SINGAPORE, Jan 16 (Reuters) - The dollar was firm on Tuesday as investors assessed the chances of early and steep interest rate cuts from the Federal Reserve, ahead of a data-packed week that could influence major central banks' thinking on monetary policy.

The yen weakened slightly to 145.89 per dollar after data showed Japan's wholesale inflation was flat in December from a year ago, slowing for the 12th straight month.

The data suggest that rises in consumer inflation will moderate in coming months and take pressure off the Bank of Japan (BOJ) to phase out its massive stimulus soon.

Expectations of a policy shift from the BOJ had bolstered the yen towards the end of 2023, with the currency gaining 5% against the dollar in December. It has since dropped sharply and is down 3% so far in January.

Investors scaled back their expectations of early rate cuts from the Fed at the start of the year but data last week that showed an unexpected drop in U.S. producer prices in December reinforced the view that cuts could come as soon as March.

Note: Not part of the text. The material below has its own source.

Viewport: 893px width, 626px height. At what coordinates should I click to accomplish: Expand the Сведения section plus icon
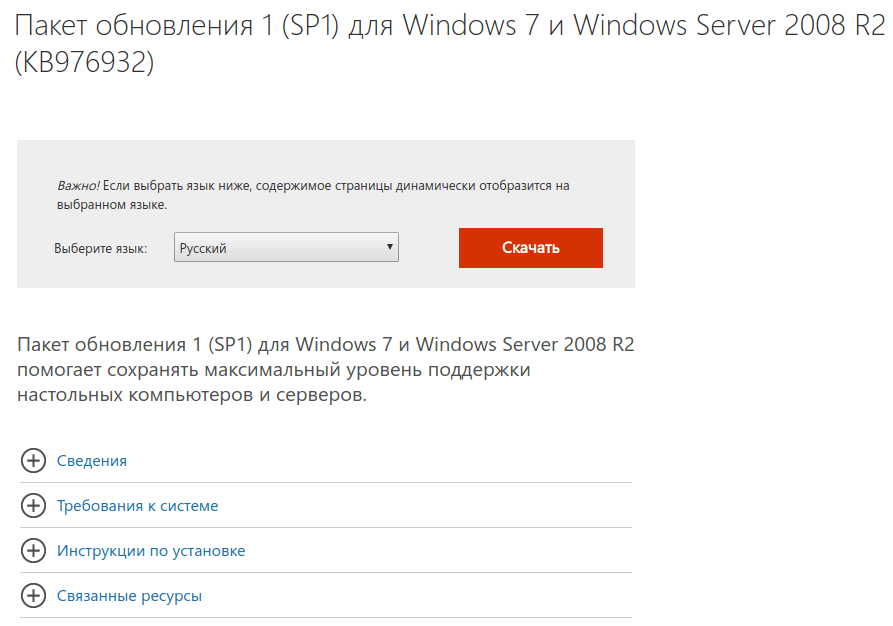(33, 461)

Markets are now pricing in a 70% chance of a 25 basis points (bps) cut in March, versus 63% a week earlier, the CME FedWatch Tool showed. Traders are back projecting cuts of 160 bps this year, up from expectations of 140 bps last week.

Most analysts, though, think the expectations are too aggressive.

"We think the market may have got ahead of itself pricing almost seven 25 bp cuts from the Fed this year," said Hamish Pepper, fixed income and currency strategist at Harbour Asset Management, adding the dollar is likely to find support if markets reassess easing expectations and push short-term interest rates higher.

"Yes, inflation has fallen more quickly than expected, including core measures, but the labour market still looks too hot and may make it difficult for inflation to get all the way back to 2%."

Against a basket of currencies, the dollar rose 0.234% to 102.88 having gained 0.2% overnight in subdued trading on the account of a U.S. public holiday on Monday.

A data-heavy week awaits, with reports on Chinese fourth-quarter growth, British inflation and U.S. retail sales all scheduled for Wednesday.

Investor attention will also be on comments from central bank officials, including the Federal Reserve's Christopher Waller, whose dovish turn in late November helped to send markets soaring to a blistering year-end rally. Waller is due to speak later on Tuesday.

Chris Weston, head of research at Pepperstone, said the risk is that Waller could push back on market pricing for a March cut and show a lack of urgency to normalise policy.